Travel prices remain high. According to data from the U.S. Bureau of Labor Statistics, airfares in February were 27% more expensive than they were a year ago. Rental car prices, which soared during the pandemic, are still high. They’re 37% more expensive in February 2019 than the same month last year.
Despite the higher cost of travel, younger Americans are still eager to get on the road and fly this year.
According to The Vacationer’s March survey, 87% of 18 to 29-year olds and 90% of 30 to 44-year olds plan to travel this summer. The younger generation isn’t listening to the warnings that the economy may be slowing down.
Dylan Snowden is a financial advisor. “When I talk to people, they don’t budget,” he says. “Most people will only think about flights and hotels, but they won’t consider that they have to feed themselves 3 times a day .”
These vacationers could be in for a financial storm if they ignore the larger economic trends.
In addition to inflation, savings have decreased, debt has increased, and the economy may be heading for a downturn. The fact that student loan repayments could resume this year makes the situation even worse for those aged under 40.
Could this be a year when “revenge” travel resulting from pandemics turns into “regret” travel?
Vacationers who are facing high travel expenses have two options: either cut back on costs or take out debt. It seems that young Americans are choosing to take on debt.
According to a report by Credit Karma in January 2023, Generation Z accumulated 6% more debt on their credit cards between the first half and second half of 2022. Millennials accrued only 5%. Baby boomers only added 2% to their credit card debt during the same time period.

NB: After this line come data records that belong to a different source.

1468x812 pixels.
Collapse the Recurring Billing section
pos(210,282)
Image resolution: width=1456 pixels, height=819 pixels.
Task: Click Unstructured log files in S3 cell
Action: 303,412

Snowden says that because people do not budget, they underestimate the size of their debt. They don’t go on these trips thinking they will end up $7,000 in the hole, but they do.
Younger Americans struggle to repay these debts. According to a report published by The Federal Reserve Bank of New York in 2023, the rate of delinquencies on credit cards has increased significantly among Americans aged 20 and 30. It is now higher than pre-pandemic levels. Delinquency rates for older Americans have remained fairly flat.
The rise of Buy Now, Pay Later Services
The rise of the “buy now and pay later” travel expense model is another factor that could lead to more expensive travel. These services allow you to pay in installments and ease sticker shock on airfare and hotel costs. However, they also create more debt.
Snowden says that someone doesn’t just sign up for Klarna once. He cites a popular service which allows you to buy now and pay later. “They will do it multiple times, so the debt will increase .”
Younger consumers have shown a particular interest in the concept of buy now and pay later. A Harris Poll survey from August 2022 found that 44% of Gen Z and 50% of millennials had used these services within the past 12 months. This compares to 25% of Generation X, and only 14% of baby-boomers.
Travelers could be hit hard by mounting debt and deferred payment, particularly as layoffs rise and some economists predict a recession in the second half of this year. Another $1 trillion could be dropped by student loans.
Student loans loom
According to data collected by the Federal Student Aid Office of the U.S. Department of Education in 2023, the average student loan debt of borrowers aged 35-49 years is $43,280 dollars and for those 25-34 years old it’s $32,750. These loans haven’t had a significant impact on finances, because the payment pause from pandemic era is still in place.
Snowden says that it’s been a long time since people had to deal with this issue. It’s hard to believe that the program could start up again .”
Those payments may resume in the near future — perhaps by late summer. The combination of mounting debt, a weakening economy, and increased student loans payments could lead to a perfect financial storm.
Save now, vacation later
Are young travelers doomed to a life of misery? Not necessarily. Some people may still be using up their savings surpluses. The labor market is strong and this boosts incomes.
Experts advise young travelers to take a close look at their finances and avoid accumulating more debt by booking another trip this year.
Snowden urges, “Save now and vacation later.” You’ll be able to enjoy your vacation without worrying about the bill when you get home. You should feel good before, during and after your vacation.